━━ RECORDED DATA ━━

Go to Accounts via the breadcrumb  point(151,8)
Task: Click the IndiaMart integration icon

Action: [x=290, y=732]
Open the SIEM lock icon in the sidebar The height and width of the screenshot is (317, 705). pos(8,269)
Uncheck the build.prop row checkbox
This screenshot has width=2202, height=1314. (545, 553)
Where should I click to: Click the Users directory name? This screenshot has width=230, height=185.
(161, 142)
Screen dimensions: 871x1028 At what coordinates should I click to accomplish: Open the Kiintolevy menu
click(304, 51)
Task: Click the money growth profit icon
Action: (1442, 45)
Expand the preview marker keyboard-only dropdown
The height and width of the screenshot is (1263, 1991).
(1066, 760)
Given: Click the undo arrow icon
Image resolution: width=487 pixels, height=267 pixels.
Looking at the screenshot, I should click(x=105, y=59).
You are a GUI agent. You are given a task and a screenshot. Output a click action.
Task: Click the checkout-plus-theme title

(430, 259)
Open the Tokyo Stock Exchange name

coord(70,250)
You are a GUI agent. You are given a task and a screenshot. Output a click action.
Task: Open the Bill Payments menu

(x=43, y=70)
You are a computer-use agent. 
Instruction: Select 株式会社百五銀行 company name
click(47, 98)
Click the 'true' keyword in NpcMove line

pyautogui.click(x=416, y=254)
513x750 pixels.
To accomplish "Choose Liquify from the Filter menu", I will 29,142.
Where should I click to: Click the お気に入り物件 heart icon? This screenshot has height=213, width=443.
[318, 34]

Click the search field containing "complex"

━━━

**WHAT THE TASK REQUIRES**
Rewrite the lines of data above as a JSON list of strings, with one string for each line and blank lines omitted.

**REPLY**
[
  "Go to Accounts via the breadcrumb  point(151,8)",
  "Task: Click the IndiaMart integration icon",
  "Action: [x=290, y=732]",
  "Open the SIEM lock icon in the sidebar The height and width of the screenshot is (317, 705). pos(8,269)",
  "Uncheck the build.prop row checkbox",
  "This screenshot has width=2202, height=1314. (545, 553)",
  "Where should I click to: Click the Users directory name? This screenshot has width=230, height=185.",
  "(161, 142)",
  "Screen dimensions: 871x1028 At what coordinates should I click to accomplish: Open the Kiintolevy menu",
  "click(304, 51)",
  "Task: Click the money growth profit icon",
  "Action: (1442, 45)",
  "Expand the preview marker keyboard-only dropdown",
  "The height and width of the screenshot is (1263, 1991).",
  "(1066, 760)",
  "Given: Click the undo arrow icon",
  "Image resolution: width=487 pixels, height=267 pixels.",
  "Looking at the screenshot, I should click(x=105, y=59).",
  "You are a GUI agent. You are given a task and a screenshot. Output a click action.",
  "Task: Click the checkout-plus-theme title",
  "(430, 259)",
  "Open the Tokyo Stock Exchange name",
  "coord(70,250)",
  "You are a GUI agent. You are given a task and a screenshot. Output a click action.",
  "Task: Open the Bill Payments menu",
  "(x=43, y=70)",
  "You are a computer-use agent. ",
  "Instruction: Select 株式会社百五銀行 company name",
  "click(47, 98)",
  "Click the 'true' keyword in NpcMove line",
  "pyautogui.click(x=416, y=254)",
  "513x750 pixels.",
  "To accomplish \"Choose Liquify from the Filter menu\", I will 29,142.",
  "Where should I click to: Click the お気に入り物件 heart icon? This screenshot has height=213, width=443.",
  "[318, 34]",
  "Click the search field containing \"complex\""
]